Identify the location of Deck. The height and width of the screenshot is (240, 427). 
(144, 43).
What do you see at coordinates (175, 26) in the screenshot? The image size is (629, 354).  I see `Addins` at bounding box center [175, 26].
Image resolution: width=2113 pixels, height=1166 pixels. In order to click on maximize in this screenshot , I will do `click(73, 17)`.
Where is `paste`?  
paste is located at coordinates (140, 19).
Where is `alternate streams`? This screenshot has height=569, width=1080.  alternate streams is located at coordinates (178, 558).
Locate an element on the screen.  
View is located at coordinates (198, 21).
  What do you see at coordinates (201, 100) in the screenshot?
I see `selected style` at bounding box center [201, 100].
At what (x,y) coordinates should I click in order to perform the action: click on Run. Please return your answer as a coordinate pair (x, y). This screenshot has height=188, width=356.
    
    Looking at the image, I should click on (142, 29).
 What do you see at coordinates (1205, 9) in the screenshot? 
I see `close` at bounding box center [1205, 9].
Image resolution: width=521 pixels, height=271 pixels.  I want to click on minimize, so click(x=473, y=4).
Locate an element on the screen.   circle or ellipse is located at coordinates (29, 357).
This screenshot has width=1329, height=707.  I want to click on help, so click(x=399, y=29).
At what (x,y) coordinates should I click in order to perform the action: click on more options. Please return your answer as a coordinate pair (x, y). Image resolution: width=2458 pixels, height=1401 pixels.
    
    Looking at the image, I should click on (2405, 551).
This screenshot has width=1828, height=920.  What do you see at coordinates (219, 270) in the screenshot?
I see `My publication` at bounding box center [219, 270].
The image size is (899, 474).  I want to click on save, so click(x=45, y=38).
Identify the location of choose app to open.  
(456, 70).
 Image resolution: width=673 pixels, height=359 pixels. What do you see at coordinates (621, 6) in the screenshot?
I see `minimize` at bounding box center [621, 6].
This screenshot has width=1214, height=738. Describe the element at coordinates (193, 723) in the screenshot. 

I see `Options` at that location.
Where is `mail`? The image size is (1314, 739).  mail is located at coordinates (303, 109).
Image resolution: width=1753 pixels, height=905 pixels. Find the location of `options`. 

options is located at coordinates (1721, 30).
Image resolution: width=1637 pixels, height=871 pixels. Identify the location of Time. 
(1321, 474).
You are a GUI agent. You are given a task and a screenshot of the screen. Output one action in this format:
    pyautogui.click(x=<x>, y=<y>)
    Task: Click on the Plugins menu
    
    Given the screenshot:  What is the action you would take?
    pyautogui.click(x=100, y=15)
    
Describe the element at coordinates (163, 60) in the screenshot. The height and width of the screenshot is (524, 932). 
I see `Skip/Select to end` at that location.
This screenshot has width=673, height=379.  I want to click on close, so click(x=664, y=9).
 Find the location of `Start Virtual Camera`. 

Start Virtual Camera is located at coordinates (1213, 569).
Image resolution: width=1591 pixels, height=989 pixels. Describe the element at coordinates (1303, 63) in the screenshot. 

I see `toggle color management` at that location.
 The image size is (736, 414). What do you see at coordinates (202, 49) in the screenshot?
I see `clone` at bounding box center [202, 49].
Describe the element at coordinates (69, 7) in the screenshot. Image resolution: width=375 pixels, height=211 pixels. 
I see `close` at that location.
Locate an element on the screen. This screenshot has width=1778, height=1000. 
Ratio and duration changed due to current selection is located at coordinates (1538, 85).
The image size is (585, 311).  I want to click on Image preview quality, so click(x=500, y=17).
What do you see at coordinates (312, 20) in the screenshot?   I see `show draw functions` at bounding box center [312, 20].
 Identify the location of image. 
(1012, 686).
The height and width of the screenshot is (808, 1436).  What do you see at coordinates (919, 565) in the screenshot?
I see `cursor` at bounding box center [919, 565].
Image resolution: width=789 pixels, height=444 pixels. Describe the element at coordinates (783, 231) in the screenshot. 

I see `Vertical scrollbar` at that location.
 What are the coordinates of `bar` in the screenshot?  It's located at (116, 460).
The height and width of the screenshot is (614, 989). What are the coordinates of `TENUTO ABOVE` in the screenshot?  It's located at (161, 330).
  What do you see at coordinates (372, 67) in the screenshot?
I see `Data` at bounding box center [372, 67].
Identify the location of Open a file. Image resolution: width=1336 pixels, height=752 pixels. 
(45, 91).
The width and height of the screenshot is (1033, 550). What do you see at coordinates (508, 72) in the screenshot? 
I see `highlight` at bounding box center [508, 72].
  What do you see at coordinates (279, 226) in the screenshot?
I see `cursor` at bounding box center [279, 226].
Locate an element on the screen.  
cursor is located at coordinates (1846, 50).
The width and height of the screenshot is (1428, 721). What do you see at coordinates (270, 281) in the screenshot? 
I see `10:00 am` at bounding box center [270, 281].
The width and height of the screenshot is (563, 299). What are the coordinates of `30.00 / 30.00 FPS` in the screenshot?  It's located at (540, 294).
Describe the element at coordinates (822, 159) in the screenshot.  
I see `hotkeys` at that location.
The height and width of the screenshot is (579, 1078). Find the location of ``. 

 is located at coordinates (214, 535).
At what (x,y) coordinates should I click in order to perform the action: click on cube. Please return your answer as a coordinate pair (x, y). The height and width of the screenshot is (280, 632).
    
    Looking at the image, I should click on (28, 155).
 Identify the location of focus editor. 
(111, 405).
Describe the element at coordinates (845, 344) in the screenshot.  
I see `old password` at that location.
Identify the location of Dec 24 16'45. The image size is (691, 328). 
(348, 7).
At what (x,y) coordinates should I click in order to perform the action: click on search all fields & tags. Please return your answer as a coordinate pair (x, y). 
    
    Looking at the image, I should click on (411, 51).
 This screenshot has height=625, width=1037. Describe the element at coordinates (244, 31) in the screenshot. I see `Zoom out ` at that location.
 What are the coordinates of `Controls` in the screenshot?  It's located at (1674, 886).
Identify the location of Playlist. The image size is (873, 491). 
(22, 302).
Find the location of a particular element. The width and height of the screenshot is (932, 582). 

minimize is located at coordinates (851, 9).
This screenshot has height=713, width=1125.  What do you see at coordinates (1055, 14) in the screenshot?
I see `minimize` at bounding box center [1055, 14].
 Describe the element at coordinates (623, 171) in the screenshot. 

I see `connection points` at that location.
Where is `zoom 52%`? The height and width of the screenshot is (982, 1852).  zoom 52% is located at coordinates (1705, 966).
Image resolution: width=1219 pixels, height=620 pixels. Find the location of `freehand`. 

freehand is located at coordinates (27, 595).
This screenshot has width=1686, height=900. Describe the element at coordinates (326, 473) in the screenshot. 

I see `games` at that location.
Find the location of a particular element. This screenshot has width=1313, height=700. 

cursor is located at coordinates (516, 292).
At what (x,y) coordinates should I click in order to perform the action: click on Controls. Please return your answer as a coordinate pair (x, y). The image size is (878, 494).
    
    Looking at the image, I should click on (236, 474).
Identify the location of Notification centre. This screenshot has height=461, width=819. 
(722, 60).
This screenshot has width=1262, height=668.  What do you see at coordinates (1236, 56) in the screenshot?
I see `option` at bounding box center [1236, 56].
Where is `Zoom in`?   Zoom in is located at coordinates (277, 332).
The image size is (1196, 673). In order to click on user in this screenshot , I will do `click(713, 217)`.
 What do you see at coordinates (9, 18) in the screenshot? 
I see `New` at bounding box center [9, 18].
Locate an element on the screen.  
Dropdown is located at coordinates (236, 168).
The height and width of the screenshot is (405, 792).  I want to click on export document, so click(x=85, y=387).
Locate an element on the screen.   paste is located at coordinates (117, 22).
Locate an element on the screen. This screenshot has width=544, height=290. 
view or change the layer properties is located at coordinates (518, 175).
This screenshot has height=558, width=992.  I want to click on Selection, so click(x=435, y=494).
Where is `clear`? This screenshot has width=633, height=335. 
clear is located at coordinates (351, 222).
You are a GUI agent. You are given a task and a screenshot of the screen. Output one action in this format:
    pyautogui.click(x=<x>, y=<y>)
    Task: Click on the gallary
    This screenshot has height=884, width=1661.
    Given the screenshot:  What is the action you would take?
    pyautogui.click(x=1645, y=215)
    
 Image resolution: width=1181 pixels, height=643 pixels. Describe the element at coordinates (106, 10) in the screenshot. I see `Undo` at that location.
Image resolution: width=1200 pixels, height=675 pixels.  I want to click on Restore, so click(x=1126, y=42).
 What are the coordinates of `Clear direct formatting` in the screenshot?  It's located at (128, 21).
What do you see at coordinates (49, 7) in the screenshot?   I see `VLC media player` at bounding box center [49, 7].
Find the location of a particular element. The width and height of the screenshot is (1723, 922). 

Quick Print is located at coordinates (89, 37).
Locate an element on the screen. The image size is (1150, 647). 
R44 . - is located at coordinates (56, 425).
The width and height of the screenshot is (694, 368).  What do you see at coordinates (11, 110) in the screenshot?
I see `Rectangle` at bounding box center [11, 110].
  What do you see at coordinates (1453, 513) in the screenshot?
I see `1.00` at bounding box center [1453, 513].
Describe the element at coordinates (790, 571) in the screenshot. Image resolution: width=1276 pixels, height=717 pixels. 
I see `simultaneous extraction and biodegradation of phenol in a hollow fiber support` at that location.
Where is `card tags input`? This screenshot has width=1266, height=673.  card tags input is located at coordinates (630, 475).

**GIVEN PROBLEM**
Could you give back the material from the line with "This screenshot has width=1828, height=920." up to and including the line with "(1321, 474).", switching "choose app to open" to "open with" and leaving everything else unchanged?

**COMPLETE OUTPUT**
This screenshot has width=1828, height=920.  What do you see at coordinates (219, 270) in the screenshot?
I see `My publication` at bounding box center [219, 270].
The image size is (899, 474).  I want to click on save, so click(x=45, y=38).
Identify the location of open with.  
(456, 70).
 Image resolution: width=673 pixels, height=359 pixels. What do you see at coordinates (621, 6) in the screenshot?
I see `minimize` at bounding box center [621, 6].
This screenshot has width=1214, height=738. Describe the element at coordinates (193, 723) in the screenshot. 

I see `Options` at that location.
Where is `mail`? The image size is (1314, 739).  mail is located at coordinates (303, 109).
Image resolution: width=1753 pixels, height=905 pixels. Find the location of `options`. 

options is located at coordinates (1721, 30).
Image resolution: width=1637 pixels, height=871 pixels. Identify the location of Time. 
(1321, 474).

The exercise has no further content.